The sham that is baseball’s Hall of Fame – Arkansas Online
I try very hard not to care about baseball’s Hall of Fame.
It’s a complete sham–a lot of the players enshrined in Cooperstown are there because they played at the right time, with the right teammates. Frankie Frisch and his cronies, who held sway over the Veterans Committee in the late ’60s and ’70s, packed the place with old-timers who had a good season or two back in the 1930s.
Baseball writers aren’t much better–not only are they sanctimonious and petty, some of them don’t know quality baseball when they see it. It’s shameful that it took 32 years for the Cubs’ Ron Santo to be elected to the Hall. And the shame was compounded by the fact that the Veterans Committee didn’t correct the writers’ oversight until 2012, two years after Santo’s death.
It’s easy to see why Santo was neglected.

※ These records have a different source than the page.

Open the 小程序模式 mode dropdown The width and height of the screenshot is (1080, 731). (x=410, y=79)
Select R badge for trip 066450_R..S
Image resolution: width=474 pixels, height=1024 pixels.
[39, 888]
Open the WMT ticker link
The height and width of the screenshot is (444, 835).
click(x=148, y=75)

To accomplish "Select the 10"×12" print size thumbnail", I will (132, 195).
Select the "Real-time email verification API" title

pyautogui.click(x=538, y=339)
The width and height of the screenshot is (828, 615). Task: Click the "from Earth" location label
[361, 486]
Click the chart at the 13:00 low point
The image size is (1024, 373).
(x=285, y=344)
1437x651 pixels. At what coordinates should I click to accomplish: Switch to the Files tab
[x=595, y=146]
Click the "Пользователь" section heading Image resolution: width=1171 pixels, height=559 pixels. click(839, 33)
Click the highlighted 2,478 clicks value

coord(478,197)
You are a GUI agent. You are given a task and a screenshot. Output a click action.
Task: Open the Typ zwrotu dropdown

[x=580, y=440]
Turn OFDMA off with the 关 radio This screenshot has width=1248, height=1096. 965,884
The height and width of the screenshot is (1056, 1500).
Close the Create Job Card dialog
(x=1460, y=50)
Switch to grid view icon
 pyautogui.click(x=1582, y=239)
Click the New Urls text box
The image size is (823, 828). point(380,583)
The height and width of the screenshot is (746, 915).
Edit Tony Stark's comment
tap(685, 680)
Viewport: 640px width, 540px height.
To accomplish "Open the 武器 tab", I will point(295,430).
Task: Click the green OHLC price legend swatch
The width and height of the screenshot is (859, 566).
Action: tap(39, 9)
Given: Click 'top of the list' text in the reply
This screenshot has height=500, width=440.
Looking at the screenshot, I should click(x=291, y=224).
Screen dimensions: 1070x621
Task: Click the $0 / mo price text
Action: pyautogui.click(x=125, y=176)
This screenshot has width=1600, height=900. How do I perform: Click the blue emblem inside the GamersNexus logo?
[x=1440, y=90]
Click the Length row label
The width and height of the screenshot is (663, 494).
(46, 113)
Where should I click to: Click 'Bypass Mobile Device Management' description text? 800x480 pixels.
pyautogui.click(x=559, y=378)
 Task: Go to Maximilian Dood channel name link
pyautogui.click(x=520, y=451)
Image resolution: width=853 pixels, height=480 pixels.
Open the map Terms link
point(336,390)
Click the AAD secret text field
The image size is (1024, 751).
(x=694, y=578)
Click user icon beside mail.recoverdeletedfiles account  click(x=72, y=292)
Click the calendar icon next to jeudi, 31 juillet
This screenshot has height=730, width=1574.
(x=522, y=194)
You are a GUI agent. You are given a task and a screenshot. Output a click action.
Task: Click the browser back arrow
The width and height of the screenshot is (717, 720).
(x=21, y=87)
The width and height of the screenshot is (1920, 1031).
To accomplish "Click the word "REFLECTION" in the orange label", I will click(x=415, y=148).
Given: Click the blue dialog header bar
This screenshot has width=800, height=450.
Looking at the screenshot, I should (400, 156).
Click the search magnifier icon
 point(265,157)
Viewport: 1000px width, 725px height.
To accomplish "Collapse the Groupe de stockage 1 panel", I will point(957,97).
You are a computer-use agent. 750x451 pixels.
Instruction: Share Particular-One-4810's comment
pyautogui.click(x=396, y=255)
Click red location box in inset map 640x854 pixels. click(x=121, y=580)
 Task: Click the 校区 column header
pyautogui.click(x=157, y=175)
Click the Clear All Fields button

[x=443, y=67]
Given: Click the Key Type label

He played 15 seasons, from 1960 to 1974, and he hit 342 home runs over that span. Those numbers don’t look that impressive today, but at the time he retired he was the second leading home run hitter (after Eddie Matthews) at his position. And when I was a kid, 300 career home runs was a big milestone–like 500 home runs is today.
If you know a little bit about baseball, you might know that pitchers like Sandy Koufax and Bob Gibson dominated in the ’60s, to the extent that, following the 1968 season, the pitcher’s mound was lowered from 15 inches to 10 to give hitters a better chance. Casual fans know that Gibson posted a mind-boggling 1.12 earned-run average in 1968, the lowest since Mordecai “Three Finger” Brown posted a 1.04 ERA in 1906, when baseballs were still stuffed with wool and driftwood.
But even more alarming, the game-wide ERA that year was 2.98, the lowest in 50 years. The collective batting average of the American League was .231, and Carl Yastrzemski won the league’s batting title by hitting .301, the lowest average of any batting champion ever.
In the midst of this second dead-ball era, from 1960 to 1968, Santo averaged .281, with 25 home runs and 77 runs batted in, per year. Ho-hum, right? But in that period Santo won four Gold Gloves for fielding over those years, and he was an All-Star six times. (And more importantly, he led the league in walks four times during that span, and in overall on-base percentage twice.)
Then, before the 1969 season, baseball lowered the mound, restricted the strike zone and diluted the pitching ranks by adding four expansion teams. And Santo had arguably his best offensive year. His batting average rose from .246 in 1968 to .289, home runs to 29 from 26, and his RBI total rose to 123 from 98. It’s not unreasonable to wonder how much better Santo’s career numbers would have been had he played his entire career under post-1968 conditions.
It counts against Santo that he faded relatively early; only 28 years old in 1968, he played his last game at 34. He didn’t reach any of what are now considered traditional milestones–no .300 career average, no 500 home runs, no 3,000 hits. And even if you believe that his numbers from 1960 to 1968 were depressed by a factor of 10 percent–a very generous assumption–he wouldn’t have wound up close to those numbers.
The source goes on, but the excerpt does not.